Ce qui est étonnant, c’est les éléments (certitudes ?) que la science pourrait tirer de ces quelques pièces :
- Sur les restes incinérés, on prélèvera de l’ADN qui indiquera si les restes proviennent d’un homme ou d’une femme. On ne le comparera pas avec celui des descendants car la généalogie n’est pas certifiée.
- Les ossements, passés au microscope et au scanner indiqueront s’ils ont été brûlés plusieurs fois (trois fois ainsi que l’attestent plusieurs traditions). On saura également si la personne était jeune ou âgée.
- La datation au carbone 14 permettra de connaître la date à trente ans près, ce qui évitera de faire remonter les reliques à l’âge de pierre.
- Les pollens piégés dans l’os nous indiqueront la saison pendant laquelle la personne a été brûlée, et peut-être la région.
- Les charbons de bois permettront de connaître l’âge de l’arbre, et sa région d’origine.
- Le morceau d’étoffe, passé à la loupe binoculaire, montrera la trame, l’époque où il a été tissé, et donnera peut-être des dépôts organique de la personne brûlée.
Pas moins de 16 spécialistes sont penchés sur les reliques depuis plusieurs mois, auxquels viendront s’adjoindre des historiens pour éviter toute erreur d’interprétation. Ca fait du monde pour une bout d’os et un morceau de tissu. Et encore, il est possible que tout cela n’ait rien à voir avec notre valeureuse pucelle. Chacun sait qu’il y a au monde suffisamment de saints suaires pour habiller tous les apôtres, et on est toujours étonné de connaître le nombre de stères de bois et de clous qu’il a fallu pour ériger une seule croix !

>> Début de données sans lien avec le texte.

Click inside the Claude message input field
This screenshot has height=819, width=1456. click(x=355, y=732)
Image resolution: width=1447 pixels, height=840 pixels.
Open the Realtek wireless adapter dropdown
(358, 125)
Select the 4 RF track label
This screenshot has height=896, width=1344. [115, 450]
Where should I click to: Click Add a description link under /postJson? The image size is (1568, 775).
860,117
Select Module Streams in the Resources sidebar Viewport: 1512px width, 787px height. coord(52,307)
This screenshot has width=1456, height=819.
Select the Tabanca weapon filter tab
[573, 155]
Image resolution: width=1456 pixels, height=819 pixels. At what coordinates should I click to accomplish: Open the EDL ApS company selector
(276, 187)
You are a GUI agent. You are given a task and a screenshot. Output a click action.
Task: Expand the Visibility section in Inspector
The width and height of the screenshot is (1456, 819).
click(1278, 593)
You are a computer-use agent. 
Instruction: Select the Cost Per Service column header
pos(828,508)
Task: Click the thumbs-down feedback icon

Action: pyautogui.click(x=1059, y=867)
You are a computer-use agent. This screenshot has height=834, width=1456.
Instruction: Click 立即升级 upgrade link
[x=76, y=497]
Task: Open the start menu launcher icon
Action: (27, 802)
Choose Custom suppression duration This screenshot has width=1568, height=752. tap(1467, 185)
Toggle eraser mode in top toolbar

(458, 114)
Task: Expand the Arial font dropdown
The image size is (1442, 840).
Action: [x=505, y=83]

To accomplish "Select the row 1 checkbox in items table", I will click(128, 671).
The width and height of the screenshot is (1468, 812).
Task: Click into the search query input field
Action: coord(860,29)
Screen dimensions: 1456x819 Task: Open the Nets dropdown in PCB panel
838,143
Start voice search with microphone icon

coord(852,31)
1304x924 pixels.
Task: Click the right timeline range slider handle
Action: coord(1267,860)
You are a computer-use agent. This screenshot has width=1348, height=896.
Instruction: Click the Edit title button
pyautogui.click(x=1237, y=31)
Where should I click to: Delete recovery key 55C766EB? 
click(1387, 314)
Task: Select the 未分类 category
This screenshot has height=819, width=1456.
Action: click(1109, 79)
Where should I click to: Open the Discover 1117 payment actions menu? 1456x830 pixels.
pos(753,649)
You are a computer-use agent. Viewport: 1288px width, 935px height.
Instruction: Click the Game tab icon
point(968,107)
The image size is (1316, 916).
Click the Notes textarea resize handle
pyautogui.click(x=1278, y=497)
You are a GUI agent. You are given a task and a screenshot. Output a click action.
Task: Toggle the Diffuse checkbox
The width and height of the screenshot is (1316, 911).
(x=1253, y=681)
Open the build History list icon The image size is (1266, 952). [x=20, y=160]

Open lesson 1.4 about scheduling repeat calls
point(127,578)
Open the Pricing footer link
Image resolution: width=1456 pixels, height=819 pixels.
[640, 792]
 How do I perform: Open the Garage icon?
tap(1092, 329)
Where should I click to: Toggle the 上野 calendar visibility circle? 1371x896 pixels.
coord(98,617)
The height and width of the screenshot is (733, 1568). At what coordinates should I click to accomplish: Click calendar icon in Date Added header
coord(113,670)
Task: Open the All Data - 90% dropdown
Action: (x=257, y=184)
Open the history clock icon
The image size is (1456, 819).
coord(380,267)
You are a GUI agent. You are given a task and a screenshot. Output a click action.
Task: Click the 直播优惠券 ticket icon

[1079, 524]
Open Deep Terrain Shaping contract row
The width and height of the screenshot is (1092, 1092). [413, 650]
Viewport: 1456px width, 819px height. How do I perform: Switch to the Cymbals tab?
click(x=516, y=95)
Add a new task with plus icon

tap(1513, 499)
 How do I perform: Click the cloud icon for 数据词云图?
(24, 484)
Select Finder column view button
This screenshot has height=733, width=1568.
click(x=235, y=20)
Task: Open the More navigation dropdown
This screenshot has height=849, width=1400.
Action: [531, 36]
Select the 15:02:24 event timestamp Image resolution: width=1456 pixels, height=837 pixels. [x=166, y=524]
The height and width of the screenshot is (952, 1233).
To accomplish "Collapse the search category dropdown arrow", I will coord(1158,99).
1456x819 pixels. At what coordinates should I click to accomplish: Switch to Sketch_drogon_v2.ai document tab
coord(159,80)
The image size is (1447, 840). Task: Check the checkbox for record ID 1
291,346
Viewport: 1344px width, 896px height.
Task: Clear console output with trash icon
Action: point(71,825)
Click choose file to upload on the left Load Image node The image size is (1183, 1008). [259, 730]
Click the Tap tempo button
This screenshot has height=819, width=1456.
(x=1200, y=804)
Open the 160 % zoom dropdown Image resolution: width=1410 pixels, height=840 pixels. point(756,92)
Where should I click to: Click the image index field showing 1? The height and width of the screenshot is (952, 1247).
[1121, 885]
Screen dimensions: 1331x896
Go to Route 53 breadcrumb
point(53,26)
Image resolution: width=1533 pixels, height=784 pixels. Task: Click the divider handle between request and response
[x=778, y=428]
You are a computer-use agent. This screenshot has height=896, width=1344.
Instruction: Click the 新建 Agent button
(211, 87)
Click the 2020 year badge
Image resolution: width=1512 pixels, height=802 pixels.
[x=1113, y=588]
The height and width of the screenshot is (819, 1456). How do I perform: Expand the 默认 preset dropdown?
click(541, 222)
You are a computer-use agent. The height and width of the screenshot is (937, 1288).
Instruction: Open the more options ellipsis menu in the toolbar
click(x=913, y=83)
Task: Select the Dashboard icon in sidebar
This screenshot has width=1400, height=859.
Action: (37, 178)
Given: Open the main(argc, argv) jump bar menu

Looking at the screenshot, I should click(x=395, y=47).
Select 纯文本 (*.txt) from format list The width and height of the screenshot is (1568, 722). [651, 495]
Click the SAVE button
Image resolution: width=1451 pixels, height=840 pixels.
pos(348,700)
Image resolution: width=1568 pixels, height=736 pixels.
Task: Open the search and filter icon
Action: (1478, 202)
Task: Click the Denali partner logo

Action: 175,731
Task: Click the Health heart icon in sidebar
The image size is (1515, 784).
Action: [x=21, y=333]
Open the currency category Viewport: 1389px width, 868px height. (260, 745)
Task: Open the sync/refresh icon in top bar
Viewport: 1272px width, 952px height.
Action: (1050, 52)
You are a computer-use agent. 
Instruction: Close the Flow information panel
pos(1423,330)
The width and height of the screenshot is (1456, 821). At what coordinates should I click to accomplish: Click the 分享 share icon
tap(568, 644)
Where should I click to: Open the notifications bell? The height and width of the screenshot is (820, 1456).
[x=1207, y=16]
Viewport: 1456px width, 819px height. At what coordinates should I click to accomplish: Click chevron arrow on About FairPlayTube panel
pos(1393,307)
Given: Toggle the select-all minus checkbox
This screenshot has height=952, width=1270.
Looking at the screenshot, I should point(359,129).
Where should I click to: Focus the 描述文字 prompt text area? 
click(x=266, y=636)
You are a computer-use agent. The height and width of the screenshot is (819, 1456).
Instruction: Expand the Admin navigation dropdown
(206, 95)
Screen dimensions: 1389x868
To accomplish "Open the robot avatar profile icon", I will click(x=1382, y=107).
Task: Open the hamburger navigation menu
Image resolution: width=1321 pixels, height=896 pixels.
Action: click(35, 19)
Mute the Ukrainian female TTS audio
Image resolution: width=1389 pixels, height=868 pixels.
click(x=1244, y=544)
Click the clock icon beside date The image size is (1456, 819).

La seule réponse que l’on n’aura sûrement pas est celle posée au chercheur par un journaliste : « Est-ce que cela nous dira si Jeanne était pucelle ? » (no comment !). Comme disait le grand Charles : « Des chercheurs qui cherchent, on en trouve, des chercheurs qui trouvent, on en cherche. ».
Tout cela me donne le vertige quand je pense aux masses de papiers qu’il nous faut parfois fouiller, au temps que nous devons passer, aux pauvres moyens dont nous disposons, nous les chercheurs de la petite histoire des petites gens, pour trouver une filiation, un lieu, un regard ou un bout de terre !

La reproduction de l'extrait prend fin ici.